How to reduce dimensions (sum/min/any/all)
==========================================

After elementwise functions, dimension-reducer functions are the most commonly used. These functions replace a list of numbers with a single, scalar number by adding, multiplying, minimizing, maximizing, or performing logical-or ("any") or logical-and ("all").

These are also called aggregation functions; in relational databases, SQL, and data-frames, aggregations are applied after a "group by" operation. Awkward Array doesn't have "group by" operations; lists are already grouped.

```{code-cell} ipython3
import awkward as ak
import numpy as np
```

## First reducer: `ak.sum`

To illustrate all of these functions, let's consider addition. Given an array:

```{code-cell} ipython3
array = ak.Array([[1, 2, 3], [4, 5], [], [6]])
```

{func}`ak.sum` with no arguments adds all of the values in the nested lists, just like `np.sum`.

```{code-cell} ipython3
ak.sum(array)
```

With Awkward Arrays, it's usually more useful to supply an `axis` argument to reduce one dimension, rather than all dimensions.
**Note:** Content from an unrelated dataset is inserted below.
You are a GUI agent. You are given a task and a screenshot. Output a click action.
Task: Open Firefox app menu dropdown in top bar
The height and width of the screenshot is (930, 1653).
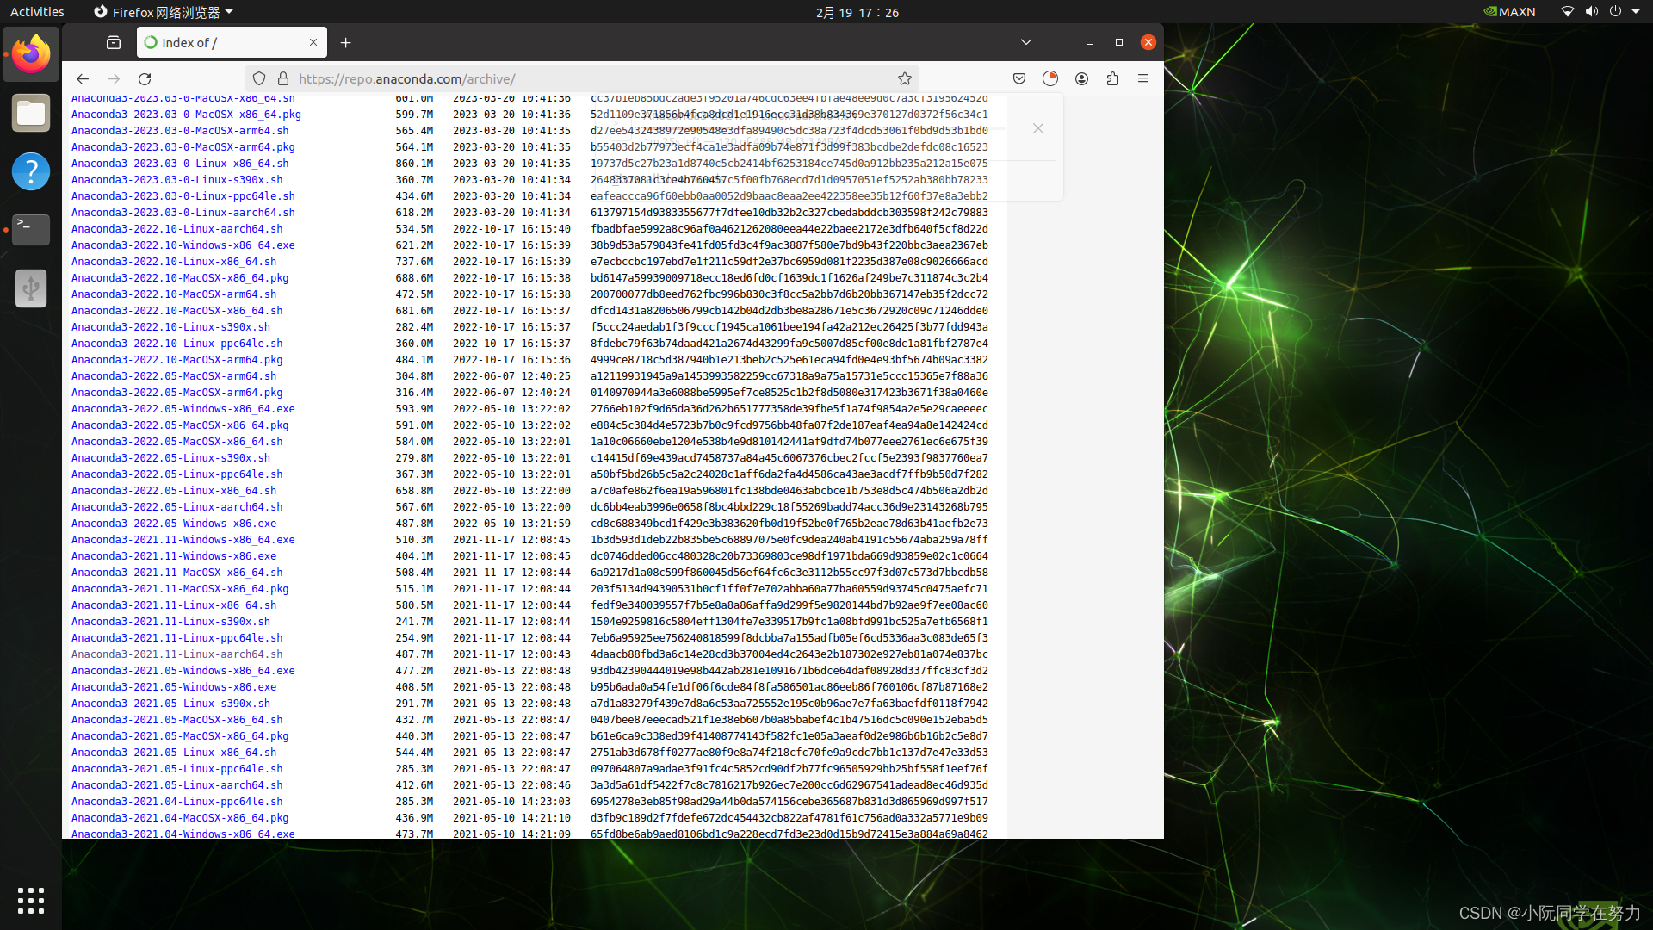(x=164, y=12)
For reasons that will be explained below, `axis=-1` is the most frequently useful.

```{code-cell} ipython3
ak.sum(array, axis=-1)
```

### The `axis` argument

Before getting deeper into the `axis` argument, let's consider a NumPy array with more dimensions.

```{code-cell} ipython3
array3d = np.array([
    [
        [    1,     2,     3,     4,     5],
        [   10,    20,    30,    40,    50],
        [  100,   200,   300,   400,   500],
    ],
    [
        [0.1  , 0.2  , 0.3  , 0.4  , 0.5  ],
        [0.01 , 0.02 , 0.03 , 0.04 , 0.05 ],
        [0.001, 0.002, 0.003, 0.004, 0.005],
    ],
])

with np.printoptions(suppress=True):
    print(array3d)
```

This array has 3 dimensions, so in addition to `axis=None` (reduce everything to a scalar), there are 3 possible axis values.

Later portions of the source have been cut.